Consider this example for your understanding, assuming we’re trying to predict the weight (label) of a person with height (feature). Mathematically, the relationship can be expressed as follow (only hypothetical, plus we’re ignoring the y-intercept term for simplicity):

假设我们正在尝试预测身高(特征)的人的体重(标签)，请考虑以下示例以供您理解。在数学上，该关系可以表示为以下形式(仅是假设性的，为简单起见，我们忽略了y截距项)：

weight = 70*Height

体重= 70 *身高

What we can interpret from here is that, a unit (1 meter) increase in height is associated with increase of 70 kg of weights. Makes much more sense right? So that’s what the coefficient is trying to tell.

从这里我们可以解释的是，每增加一个单位(1米)，就会增加70公斤的重量。更有意义吧？这就是系数要说明的内容。

Next, we’re ready to fit the test data into our model so that it can predict the price. The real price can be used to compare against the predicted price to see how well our model performs.

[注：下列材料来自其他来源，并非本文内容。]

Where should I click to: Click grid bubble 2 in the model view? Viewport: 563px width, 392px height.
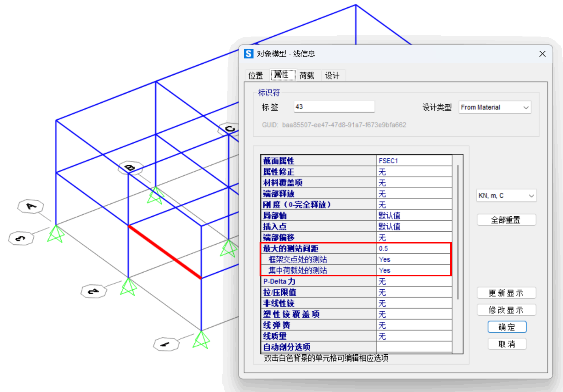(x=93, y=291)
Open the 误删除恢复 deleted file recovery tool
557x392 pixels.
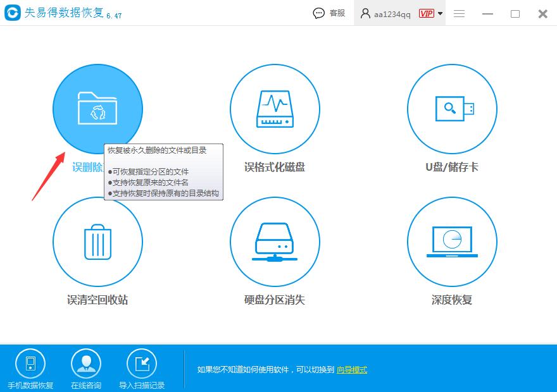(x=97, y=109)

接下来，我们准备将测试数据拟合到我们的模型中，以便可以预测价格。可以使用实际价格与预测价格进行比较，以查看我们的模型的效果如何。

Visually, the model performance looks decent since the scatter plot shows almost linear relationship. If the model had perfect predictions, we would see perfect straight line.

在视觉上，由于散点图几乎显示出线性关系，因此模型的性能看起来不错。如果模型具有完美的预测，我们将看到完美的直线。

指标 (Metrics)

Typically, one would evaluate the performance of the model with these 4 metrics: MEA, MSE, RMSE and R squared. You can find the mathematical expressions and explanation on these metrics from this post here

通常，可以使用以下4个指标评估模型的性能：MEA，MSE，RMSE和R平方。您可以在此处找到有关这些指标的数学表达式和解释

In general, one would be very interested with R squared as it describes how well your model fits the data. The marking scale goes from 0 -100% with 100% being perfect fit and 0% worse fit.

通常，人们会对R平方非常感兴趣，因为R平方可以描述模型对数据的拟合程度。标记比例从0 -100％变为100％完美匹配，0％较差。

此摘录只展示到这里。